Miüsov looked absent‐mindedly at the tombstones round the church, and
was on the point of saying that the dead buried here must have paid a
pretty penny for the right of lying in this “holy place,” but
refrained. His liberal irony was rapidly changing almost into anger.
“Who the devil is there to ask in this imbecile place? We must find
out, for time is passing,” he observed suddenly, as though speaking to
himself.
All at once there came up a bald‐headed, elderly man with ingratiating
little eyes, wearing a full, summer overcoat. Lifting his hat, he
introduced himself with a honeyed lisp as Maximov, a landowner of Tula.
He at once entered into our visitors’ difficulty.
“Father Zossima lives in the hermitage, apart, four hundred paces from
the monastery, the other side of the copse.”
“I know it’s the other side of the copse,” observed Fyodor Pavlovitch,
“but we don’t remember the way. It is a long time since we’ve been
here.”
“This way, by this gate, and straight across the copse ... the copse.

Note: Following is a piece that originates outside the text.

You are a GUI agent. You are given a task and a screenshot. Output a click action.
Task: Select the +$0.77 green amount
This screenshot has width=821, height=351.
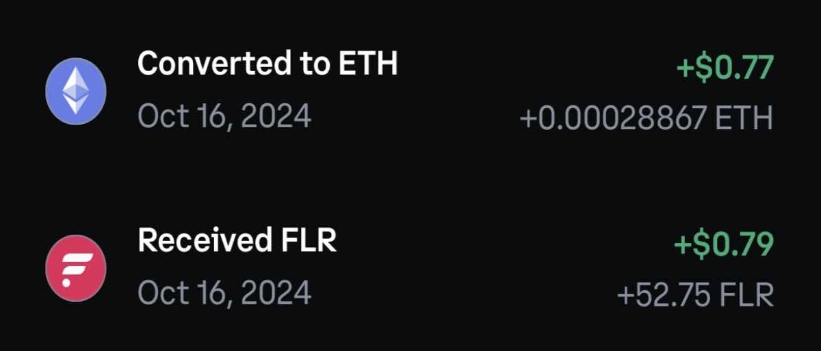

Come with me, won’t you? I’ll show you. I have to go.... I am going
myself. This way, this way.”
They came out of the gate and turned towards the copse. Maximov, a man
of sixty, ran rather than walked, turning sideways to stare at them
all, with an incredible degree of nervous curiosity. His eyes looked
starting out of his head.
“You see, we have come to the elder upon business of our own,” observed
Miüsov severely. “That personage has granted us an audience, so to
speak, and so, though we thank you for showing us the way, we cannot
ask you to accompany us.”
“I’ve been there. I’ve been already; _un chevalier parfait_,” and
Maximov snapped his fingers in the air.
“Who is a _chevalier_?” asked Miüsov.
“The elder, the splendid elder, the elder! The honor and glory of the
monastery, Zossima. Such an elder!”
But his incoherent talk was cut short by a very pale, wan‐looking monk
of medium height, wearing a monk’s cap, who overtook them. Fyodor
Pavlovitch and Miüsov stopped.
The monk, with an extremely courteous, profound bow, announced:
“The Father Superior invites all of you gentlemen to dine with him
after your visit to the hermitage. At one o’clock, not later. And you
also,” he added, addressing Maximov.
“That I certainly will, without fail,” cried Fyodor Pavlovitch, hugely
delighted at the invitation. “And, believe me, we’ve all given our word
to behave properly here.... And you, Pyotr Alexandrovitch, will you go,
too?”
“Yes, of course. What have I come for but to study all the customs
here? The only obstacle to me is your company....”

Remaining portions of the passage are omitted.